_REQUIREMENT_
Sort through the entries below and pull out lines containing the word "timestamp".

_RECORDS_
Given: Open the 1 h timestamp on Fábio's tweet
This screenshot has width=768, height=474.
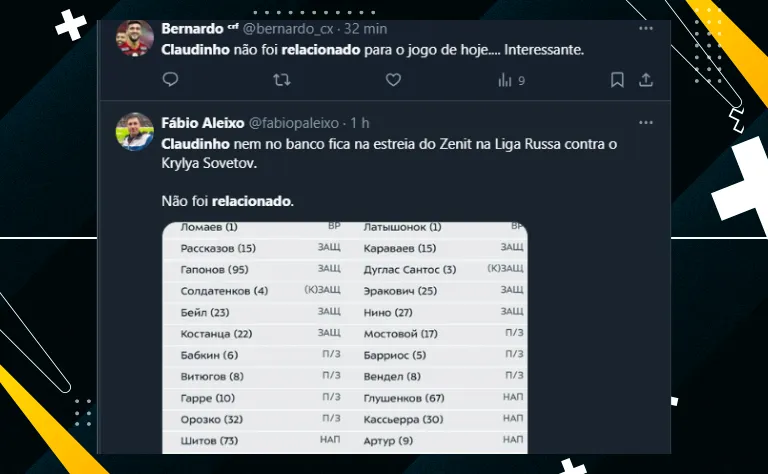Looking at the screenshot, I should tap(360, 123).
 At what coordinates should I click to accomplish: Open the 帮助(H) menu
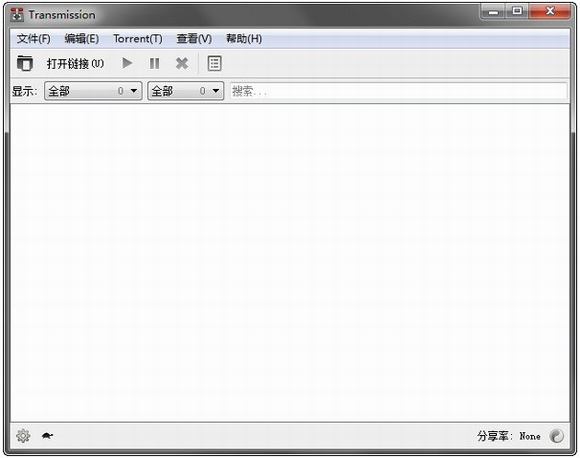[244, 38]
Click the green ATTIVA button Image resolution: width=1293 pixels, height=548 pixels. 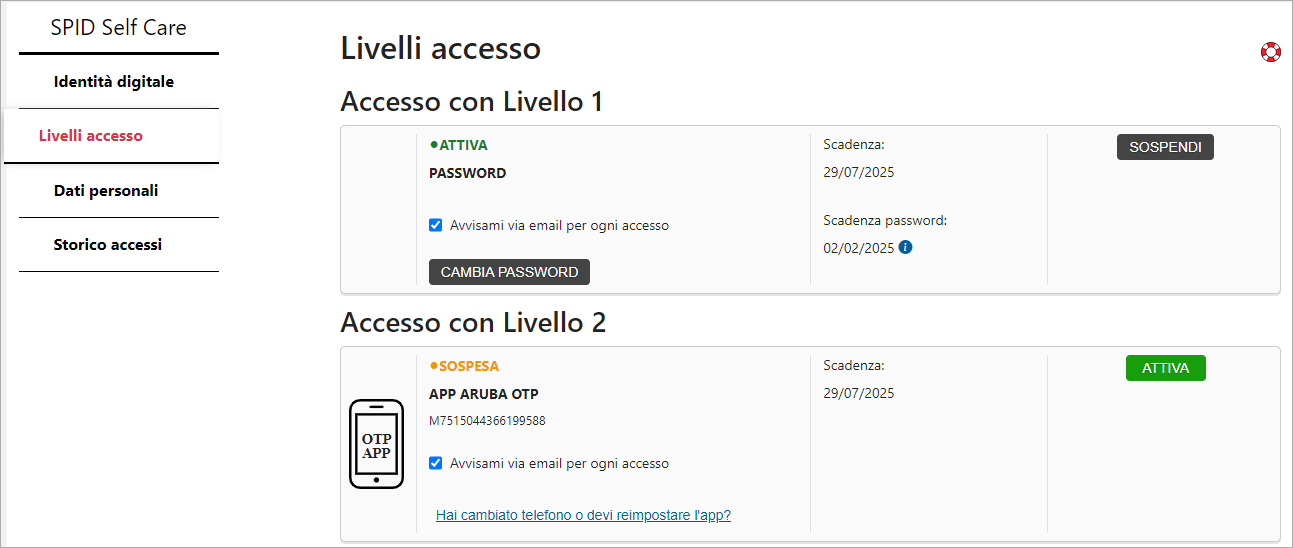pyautogui.click(x=1166, y=368)
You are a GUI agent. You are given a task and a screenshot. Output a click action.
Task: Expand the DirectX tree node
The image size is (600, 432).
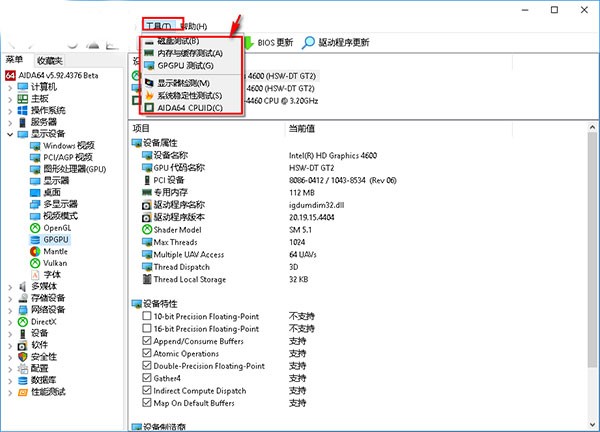pyautogui.click(x=9, y=321)

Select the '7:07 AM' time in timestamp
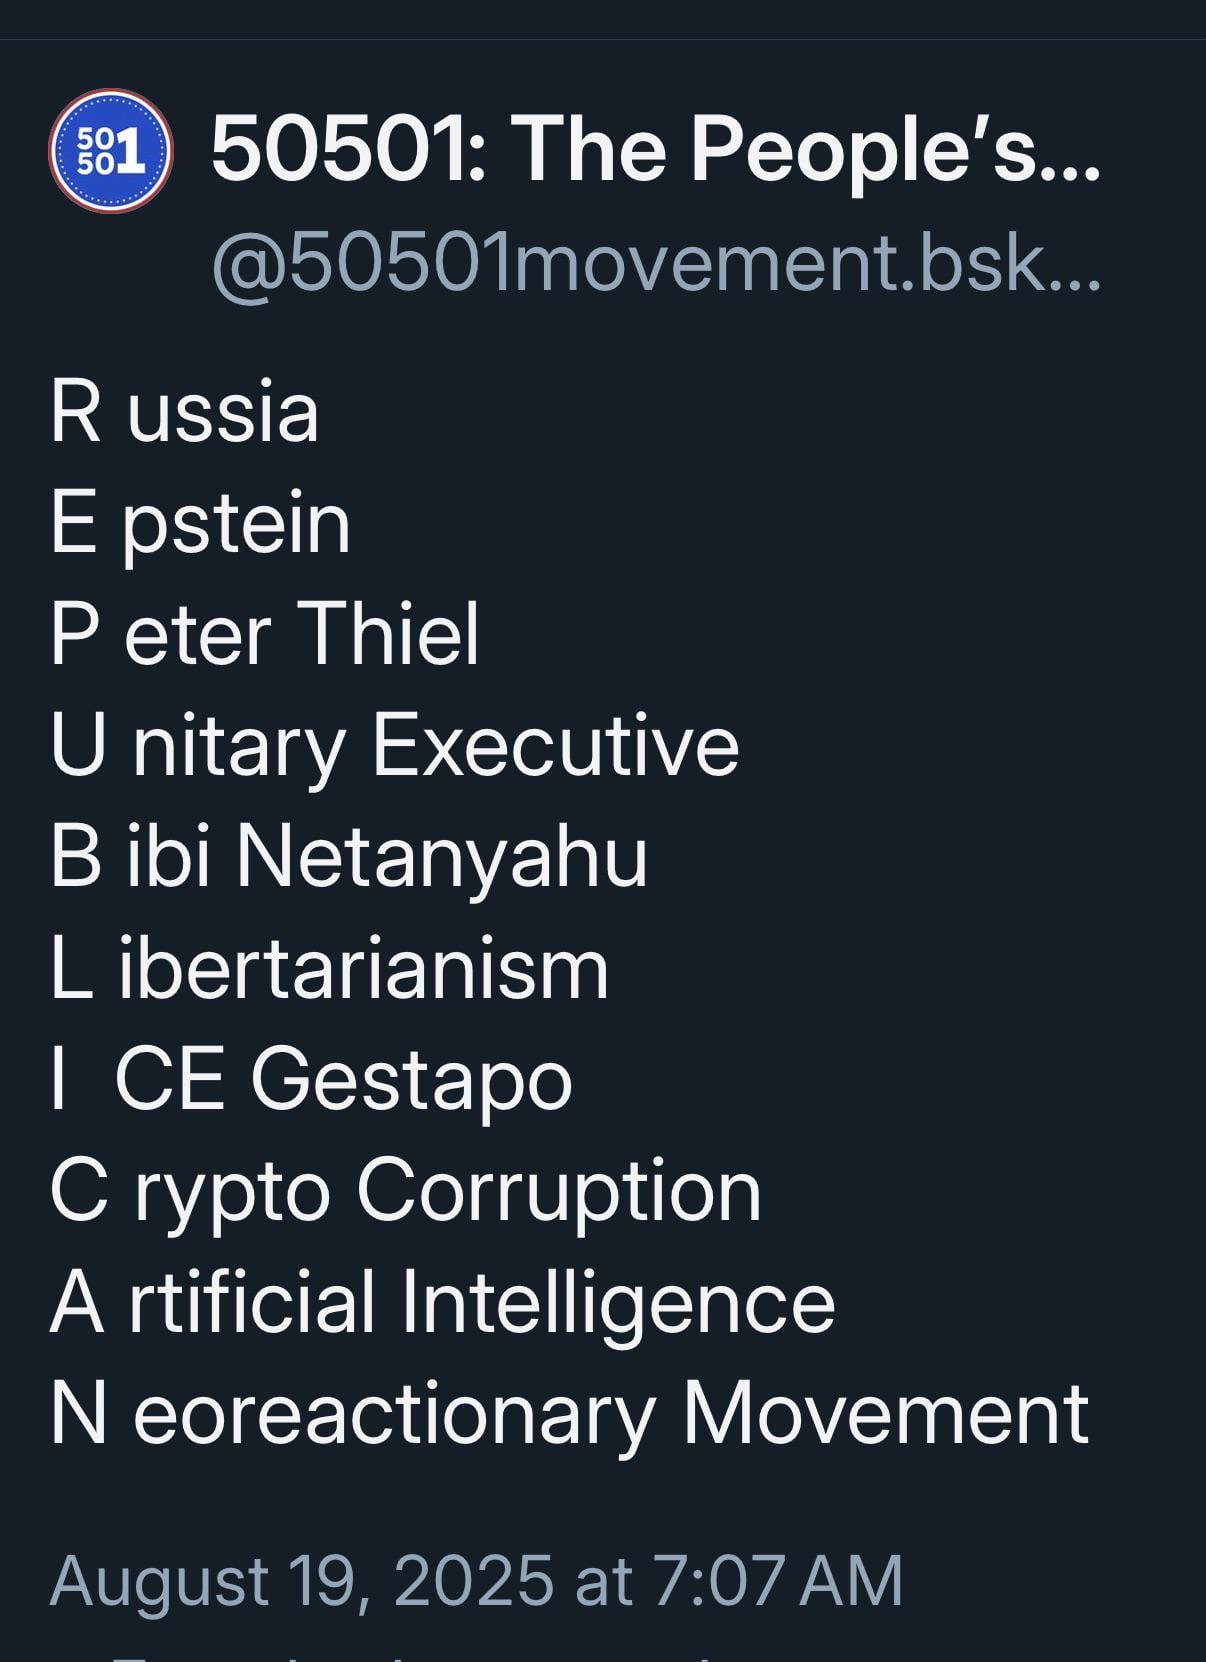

_TASK ANSWER_
Given: Open the 1 h timestamp on Fábio's tweet
Select the '7:07 AM' time in timestamp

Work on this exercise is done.